2007-04-04 20:22:53 | 観劇
夜桜能、昨年に続いて2度目です。
お能が、神事である、ということを実感させてくれたのが昨年でした。
火入れの儀式は厳かです。火がなかなか灯らないからといって、手抜きなどしない、そこがいい。
何度も試みます、やっとついたかと思うとまた消え入りそうに、あかあかと立ち上って拍手が起こりました。

舞囃子という素の舞、「小袖曽我」
謡の意味はさっぱりですが、上下姿の男たちの舞いは凛々しくていいです。
萬斎さんの「狐塚」、狂言師はおどろくほど声がとおります。
(万作、萬斎さんの「釣狐」、昨年はとうとう見れなかった!即日即刻チケット完売なんですもの、見たい人がみれるようになんとかしてと叫びたいです。)
そして「半蔀(はしとみ)」
シテは田崎隆三、ホントは梅若六郎さんのファンなんですが、今回演目(能では番組というのかしら)で決めました。

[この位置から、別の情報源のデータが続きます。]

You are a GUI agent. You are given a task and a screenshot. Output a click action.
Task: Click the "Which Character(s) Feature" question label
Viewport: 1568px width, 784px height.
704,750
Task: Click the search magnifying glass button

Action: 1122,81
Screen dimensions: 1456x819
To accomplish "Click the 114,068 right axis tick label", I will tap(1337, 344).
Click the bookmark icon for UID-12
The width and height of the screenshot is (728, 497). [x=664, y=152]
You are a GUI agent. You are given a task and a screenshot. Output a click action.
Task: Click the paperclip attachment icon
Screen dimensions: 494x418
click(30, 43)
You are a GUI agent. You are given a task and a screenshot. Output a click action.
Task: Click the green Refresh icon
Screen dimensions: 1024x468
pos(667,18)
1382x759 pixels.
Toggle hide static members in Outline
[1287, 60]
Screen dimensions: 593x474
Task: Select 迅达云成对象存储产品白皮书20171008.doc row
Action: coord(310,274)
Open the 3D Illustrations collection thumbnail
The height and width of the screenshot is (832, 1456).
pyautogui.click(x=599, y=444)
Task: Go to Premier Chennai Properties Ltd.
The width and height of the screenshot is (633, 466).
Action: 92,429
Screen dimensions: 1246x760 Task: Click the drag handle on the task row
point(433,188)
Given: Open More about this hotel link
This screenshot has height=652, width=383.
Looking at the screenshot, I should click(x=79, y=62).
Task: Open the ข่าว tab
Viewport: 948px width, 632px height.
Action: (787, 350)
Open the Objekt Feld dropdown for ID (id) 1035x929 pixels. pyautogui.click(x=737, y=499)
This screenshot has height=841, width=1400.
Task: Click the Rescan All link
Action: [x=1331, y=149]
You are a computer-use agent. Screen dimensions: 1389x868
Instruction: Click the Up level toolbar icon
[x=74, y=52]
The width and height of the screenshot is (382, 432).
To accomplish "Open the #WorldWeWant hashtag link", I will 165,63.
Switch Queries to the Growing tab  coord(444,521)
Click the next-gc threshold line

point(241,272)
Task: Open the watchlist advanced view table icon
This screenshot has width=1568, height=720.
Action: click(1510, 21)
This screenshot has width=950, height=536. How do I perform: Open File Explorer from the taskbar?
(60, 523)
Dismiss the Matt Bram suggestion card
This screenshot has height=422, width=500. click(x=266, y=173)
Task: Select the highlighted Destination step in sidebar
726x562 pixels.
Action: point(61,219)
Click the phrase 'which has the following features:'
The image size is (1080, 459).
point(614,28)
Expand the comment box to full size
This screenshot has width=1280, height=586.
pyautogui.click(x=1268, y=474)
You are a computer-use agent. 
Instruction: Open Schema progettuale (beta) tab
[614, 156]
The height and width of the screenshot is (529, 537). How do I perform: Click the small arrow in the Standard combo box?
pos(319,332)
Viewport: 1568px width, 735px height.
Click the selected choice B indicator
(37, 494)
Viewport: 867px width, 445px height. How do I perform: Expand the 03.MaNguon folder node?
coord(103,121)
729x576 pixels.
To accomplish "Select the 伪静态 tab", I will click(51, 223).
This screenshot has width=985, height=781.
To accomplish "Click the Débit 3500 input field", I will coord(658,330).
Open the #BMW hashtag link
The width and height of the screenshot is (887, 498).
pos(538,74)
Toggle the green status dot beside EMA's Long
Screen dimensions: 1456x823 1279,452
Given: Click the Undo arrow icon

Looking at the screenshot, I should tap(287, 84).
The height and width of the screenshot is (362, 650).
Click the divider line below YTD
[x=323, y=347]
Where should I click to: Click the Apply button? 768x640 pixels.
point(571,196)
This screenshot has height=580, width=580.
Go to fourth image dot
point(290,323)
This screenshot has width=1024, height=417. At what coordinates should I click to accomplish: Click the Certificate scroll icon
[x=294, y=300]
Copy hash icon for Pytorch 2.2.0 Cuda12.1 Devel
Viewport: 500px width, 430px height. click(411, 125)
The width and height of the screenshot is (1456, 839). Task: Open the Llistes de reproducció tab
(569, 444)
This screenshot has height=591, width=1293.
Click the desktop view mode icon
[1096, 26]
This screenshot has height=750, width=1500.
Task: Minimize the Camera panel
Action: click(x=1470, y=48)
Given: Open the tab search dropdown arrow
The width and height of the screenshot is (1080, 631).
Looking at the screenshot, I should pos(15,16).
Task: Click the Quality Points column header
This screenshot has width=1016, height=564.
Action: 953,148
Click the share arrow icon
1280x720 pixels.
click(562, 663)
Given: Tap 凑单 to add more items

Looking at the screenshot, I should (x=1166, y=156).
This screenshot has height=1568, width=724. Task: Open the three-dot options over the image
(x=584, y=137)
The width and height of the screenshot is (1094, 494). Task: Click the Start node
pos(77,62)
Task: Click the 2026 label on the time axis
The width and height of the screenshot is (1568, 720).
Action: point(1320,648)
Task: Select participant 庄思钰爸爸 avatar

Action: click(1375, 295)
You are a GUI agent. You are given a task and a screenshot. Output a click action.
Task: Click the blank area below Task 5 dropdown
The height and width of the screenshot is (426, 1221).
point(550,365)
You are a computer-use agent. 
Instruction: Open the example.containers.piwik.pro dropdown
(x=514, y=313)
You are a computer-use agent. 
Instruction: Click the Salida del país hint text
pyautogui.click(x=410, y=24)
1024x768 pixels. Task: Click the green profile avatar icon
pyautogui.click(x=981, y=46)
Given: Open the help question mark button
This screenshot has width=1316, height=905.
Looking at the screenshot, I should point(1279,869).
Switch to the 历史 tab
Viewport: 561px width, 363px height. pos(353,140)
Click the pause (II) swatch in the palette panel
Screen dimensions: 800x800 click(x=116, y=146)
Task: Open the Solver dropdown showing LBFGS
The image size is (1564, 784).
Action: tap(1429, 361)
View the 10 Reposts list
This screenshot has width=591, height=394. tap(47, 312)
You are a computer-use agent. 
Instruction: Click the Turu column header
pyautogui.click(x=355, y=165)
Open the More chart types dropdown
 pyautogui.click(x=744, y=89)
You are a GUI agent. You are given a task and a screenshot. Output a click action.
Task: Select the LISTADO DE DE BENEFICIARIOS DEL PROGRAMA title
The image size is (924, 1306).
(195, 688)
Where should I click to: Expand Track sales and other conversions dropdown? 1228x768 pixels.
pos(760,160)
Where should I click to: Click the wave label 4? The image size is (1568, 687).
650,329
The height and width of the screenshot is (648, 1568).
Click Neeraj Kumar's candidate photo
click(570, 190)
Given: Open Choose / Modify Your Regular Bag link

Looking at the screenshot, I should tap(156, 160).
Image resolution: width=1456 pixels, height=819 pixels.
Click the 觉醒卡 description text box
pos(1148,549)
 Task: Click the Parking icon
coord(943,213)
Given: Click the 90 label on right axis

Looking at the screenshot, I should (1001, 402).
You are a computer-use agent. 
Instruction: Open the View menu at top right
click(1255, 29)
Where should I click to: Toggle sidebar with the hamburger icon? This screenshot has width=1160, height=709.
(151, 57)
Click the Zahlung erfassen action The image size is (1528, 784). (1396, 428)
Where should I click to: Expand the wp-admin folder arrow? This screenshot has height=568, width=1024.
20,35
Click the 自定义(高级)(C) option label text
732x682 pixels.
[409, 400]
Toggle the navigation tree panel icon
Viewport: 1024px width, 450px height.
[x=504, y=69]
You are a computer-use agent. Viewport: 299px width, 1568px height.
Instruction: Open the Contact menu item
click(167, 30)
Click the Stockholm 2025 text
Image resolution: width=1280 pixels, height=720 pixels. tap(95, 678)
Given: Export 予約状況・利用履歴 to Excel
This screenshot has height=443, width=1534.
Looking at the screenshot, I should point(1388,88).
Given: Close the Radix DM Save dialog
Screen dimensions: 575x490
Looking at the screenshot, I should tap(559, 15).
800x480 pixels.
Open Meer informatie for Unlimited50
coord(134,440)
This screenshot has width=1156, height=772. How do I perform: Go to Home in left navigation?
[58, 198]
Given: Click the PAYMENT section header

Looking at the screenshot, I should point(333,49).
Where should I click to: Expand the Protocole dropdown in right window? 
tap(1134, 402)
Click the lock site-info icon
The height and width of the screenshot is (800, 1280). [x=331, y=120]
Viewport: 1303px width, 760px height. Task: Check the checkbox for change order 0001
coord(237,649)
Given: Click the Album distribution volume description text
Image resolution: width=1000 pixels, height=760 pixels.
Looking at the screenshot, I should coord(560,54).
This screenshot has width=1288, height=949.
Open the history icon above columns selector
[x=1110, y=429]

面(おもて)からほほははみ出ているし、声もくぐもっているしで、六郎さんのよくとおる声でなかったのは残念ですが、
序の舞、その優美なお姿には、ホントに夢幻の世界にいざなわれるようでした。
薪能も2度見たことがありますが、夜桜はもうそれだけで華やかな舞台です。
むしろその桜に負けない舞台をつくりだすほうがたいへんかもしれない。
でも、それは拮抗するという関係ではないのですね。
前半の舞台には、立花が置かれています。
演目の小脇に“立花供養”とあり、これを小書というらしいが、僧がその供養をしていると、夕顔の精があらわれるということになります。
立花は池坊に残るものと同じで、生花を池坊の華道家が活け、本当に花の供養をしてもらっているわけです。
立花が浮き立つことのないよう、舞台に溶け込むことをこころがけたという。(ちょっと残念なのは、夕顔ではなく白百合だった)
この能楽堂も由緒あり、戦争をはさんで移築してこれだけが残ったということであり、
それらすべて伝統そのもの、まねごとではなく、本物の迫力、
それがみんな調和しているところが、観客のこころをつかむのでしょう。

夕顔は六条御息所とおぼしきの生霊ではかなくなってしまった、その霊は浮かばれてない、ということなのでしょう。
僧の前に姿をあらわし、魂の救いを求めます。
後シテが登場する場面は一段と印象的です。
瓢箪のつるがからまる蔀が舞台に運ばれてきます。幕を開け、半蔀を開けてあらわれる、夕顔の君、
前シテの唐織りの豪華な装束も美しいですが、後シテの朱の袴に白の上着の美しさも目を見張ります。
この衣装は巫女の姿だと思います。
地謡とともに源氏とのなれ初めを語り、だんだんと高揚してくる、そして序の舞、
そしてまた半蔀のなかへと姿を消します(退場は橋懸かりをとおります)。夢のまた夢と、静かな最期です。